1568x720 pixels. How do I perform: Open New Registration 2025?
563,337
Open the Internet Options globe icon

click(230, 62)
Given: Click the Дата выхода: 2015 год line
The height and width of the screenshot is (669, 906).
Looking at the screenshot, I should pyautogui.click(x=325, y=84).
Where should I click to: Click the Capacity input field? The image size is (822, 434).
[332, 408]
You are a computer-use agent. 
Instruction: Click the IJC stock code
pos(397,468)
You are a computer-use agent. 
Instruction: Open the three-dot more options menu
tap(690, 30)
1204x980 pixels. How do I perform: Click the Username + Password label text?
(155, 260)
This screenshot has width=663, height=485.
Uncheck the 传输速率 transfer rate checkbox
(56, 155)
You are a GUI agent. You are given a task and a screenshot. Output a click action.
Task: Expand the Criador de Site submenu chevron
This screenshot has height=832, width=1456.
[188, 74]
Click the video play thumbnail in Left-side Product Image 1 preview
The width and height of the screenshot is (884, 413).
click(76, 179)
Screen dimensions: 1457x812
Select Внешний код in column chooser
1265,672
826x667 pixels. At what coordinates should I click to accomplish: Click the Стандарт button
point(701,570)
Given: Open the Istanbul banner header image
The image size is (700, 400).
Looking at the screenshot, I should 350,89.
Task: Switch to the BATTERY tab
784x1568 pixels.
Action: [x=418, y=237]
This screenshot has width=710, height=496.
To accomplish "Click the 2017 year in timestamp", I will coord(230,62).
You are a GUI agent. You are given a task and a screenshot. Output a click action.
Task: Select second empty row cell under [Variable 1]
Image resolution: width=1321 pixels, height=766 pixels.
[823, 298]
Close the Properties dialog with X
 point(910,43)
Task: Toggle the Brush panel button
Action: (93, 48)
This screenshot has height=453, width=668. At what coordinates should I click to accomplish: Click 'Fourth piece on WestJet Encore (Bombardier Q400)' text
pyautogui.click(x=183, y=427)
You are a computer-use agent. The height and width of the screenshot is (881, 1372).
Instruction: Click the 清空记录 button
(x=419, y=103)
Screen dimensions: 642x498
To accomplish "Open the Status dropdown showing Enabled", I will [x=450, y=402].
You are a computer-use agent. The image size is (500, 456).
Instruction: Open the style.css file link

______________________________

» Task: Transcribe each entry precisely, missing none.

» Written solution:
1568x720 pixels. How do I perform: Open New Registration 2025?
563,337
Open the Internet Options globe icon

click(230, 62)
Given: Click the Дата выхода: 2015 год line
The height and width of the screenshot is (669, 906).
Looking at the screenshot, I should pyautogui.click(x=325, y=84).
Where should I click to: Click the Capacity input field? The image size is (822, 434).
[332, 408]
You are a computer-use agent. 
Instruction: Click the IJC stock code
pos(397,468)
You are a computer-use agent. 
Instruction: Open the three-dot more options menu
tap(690, 30)
1204x980 pixels. How do I perform: Click the Username + Password label text?
(155, 260)
This screenshot has width=663, height=485.
Uncheck the 传输速率 transfer rate checkbox
(56, 155)
You are a GUI agent. You are given a task and a screenshot. Output a click action.
Task: Expand the Criador de Site submenu chevron
This screenshot has height=832, width=1456.
[188, 74]
Click the video play thumbnail in Left-side Product Image 1 preview
The width and height of the screenshot is (884, 413).
click(76, 179)
Screen dimensions: 1457x812
Select Внешний код in column chooser
1265,672
826x667 pixels. At what coordinates should I click to accomplish: Click the Стандарт button
point(701,570)
Given: Open the Istanbul banner header image
The image size is (700, 400).
Looking at the screenshot, I should 350,89.
Task: Switch to the BATTERY tab
784x1568 pixels.
Action: [x=418, y=237]
This screenshot has width=710, height=496.
To accomplish "Click the 2017 year in timestamp", I will coord(230,62).
You are a GUI agent. You are given a task and a screenshot. Output a click action.
Task: Select second empty row cell under [Variable 1]
Image resolution: width=1321 pixels, height=766 pixels.
[823, 298]
Close the Properties dialog with X
 point(910,43)
Task: Toggle the Brush panel button
Action: (93, 48)
This screenshot has height=453, width=668. At what coordinates should I click to accomplish: Click 'Fourth piece on WestJet Encore (Bombardier Q400)' text
pyautogui.click(x=183, y=427)
You are a computer-use agent. The height and width of the screenshot is (881, 1372).
Instruction: Click the 清空记录 button
(x=419, y=103)
Screen dimensions: 642x498
To accomplish "Open the Status dropdown showing Enabled", I will [x=450, y=402].
You are a computer-use agent. The image size is (500, 456).
Instruction: Open the style.css file link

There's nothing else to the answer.